→ **GIVEN REQUEST 1**
Copy the rows exactly as they appear, starting with the line containing "Select the my-huge.ini" and continuing through the line containing "[x=26, y=204]".

Blog

13-05-2019 - - 0 comments
The thin line between a successful career & being unemployable

Many people view it as an automatic and seamless transition from a full time, permanent executive position into a non-executive, advisory one and from there into a portfolio career, yet there is a thin line between having a successful career and being unemployable.

In simple terms, yesterday’s experience and successes are no longer enough to obtain the next role.   In the fast-paced and continuously evolving digital age, those people who struggle to find appropriate opportunities tend to focus solely on what they have done in the past, regarding it as the lifeline to new opportunities.  All it means, however, is that they have been successful before but that does not guarantee that they will be successful again, nor that their advice will change the fortunes of a company tomorrow.  

We are now undergoing a major economic shift, where business value increasingly accrues at the intersection of the digital and virtual worlds.  In this new competitive landscape, a new “machine” for work is emerging, powered by data, algorithms, automation and artificial intelligence.  

Now is the time to ask what it takes to lead a company through this shift.  Leadership behaviours forged over the last century clearly need updating for the digital age.  Some leaders will sense the opportunity, while others will buckle under the pressure of fast-changing technology, intensifying customer expectations and waves of hungry start-ups snapping at their heels.  The role of the leader has never been this complex, difficult, uncertain – or important.  Given these shifts, changes in leadership approaches are mandatory.

→ **GIVEN REQUEST 2**
Answer these questions about the blog post on careers and leadership:
(a) On what date was the post published?
(b) What four things power the new "machine" for work?
(c) Under what pressures does the post say some leaders will buckle?

→ **ROWS**
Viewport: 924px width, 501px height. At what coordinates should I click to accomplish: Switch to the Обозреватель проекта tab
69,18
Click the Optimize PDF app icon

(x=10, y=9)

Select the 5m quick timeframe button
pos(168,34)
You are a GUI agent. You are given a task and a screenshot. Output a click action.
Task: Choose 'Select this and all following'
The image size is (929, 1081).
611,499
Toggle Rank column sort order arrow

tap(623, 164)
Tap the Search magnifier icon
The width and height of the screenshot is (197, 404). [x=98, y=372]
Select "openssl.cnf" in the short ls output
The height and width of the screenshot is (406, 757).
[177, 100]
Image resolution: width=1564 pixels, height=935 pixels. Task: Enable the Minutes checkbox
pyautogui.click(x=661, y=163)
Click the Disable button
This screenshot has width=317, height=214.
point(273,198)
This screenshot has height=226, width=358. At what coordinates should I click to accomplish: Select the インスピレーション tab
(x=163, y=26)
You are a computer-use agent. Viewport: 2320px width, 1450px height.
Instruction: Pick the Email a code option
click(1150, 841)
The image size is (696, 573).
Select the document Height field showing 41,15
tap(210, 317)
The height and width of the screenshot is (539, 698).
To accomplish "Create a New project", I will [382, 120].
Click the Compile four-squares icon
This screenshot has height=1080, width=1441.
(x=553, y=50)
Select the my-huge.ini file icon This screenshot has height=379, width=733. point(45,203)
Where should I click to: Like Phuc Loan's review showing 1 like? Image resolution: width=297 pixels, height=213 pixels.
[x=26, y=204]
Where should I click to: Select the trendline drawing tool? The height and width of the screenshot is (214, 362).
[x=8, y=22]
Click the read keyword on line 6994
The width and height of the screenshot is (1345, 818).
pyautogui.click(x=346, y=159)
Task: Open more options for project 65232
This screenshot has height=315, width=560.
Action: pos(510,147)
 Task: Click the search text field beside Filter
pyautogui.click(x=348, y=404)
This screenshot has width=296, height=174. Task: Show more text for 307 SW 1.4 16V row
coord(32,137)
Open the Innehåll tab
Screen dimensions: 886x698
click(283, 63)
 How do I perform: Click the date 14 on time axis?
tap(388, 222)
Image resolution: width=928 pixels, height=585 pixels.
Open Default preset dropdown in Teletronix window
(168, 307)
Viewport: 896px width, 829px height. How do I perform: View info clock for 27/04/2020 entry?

→ **TASK OUTPUT 1**
Select the my-huge.ini file icon This screenshot has height=379, width=733. point(45,203)
Where should I click to: Like Phuc Loan's review showing 1 like? Image resolution: width=297 pixels, height=213 pixels.
[x=26, y=204]

→ **TASK OUTPUT 2**
(a) 13-05-2019
(b) Data, algorithms, automation and artificial intelligence
(c) Fast-changing technology, intensifying customer expectations and waves of hungry start-ups snapping at their heels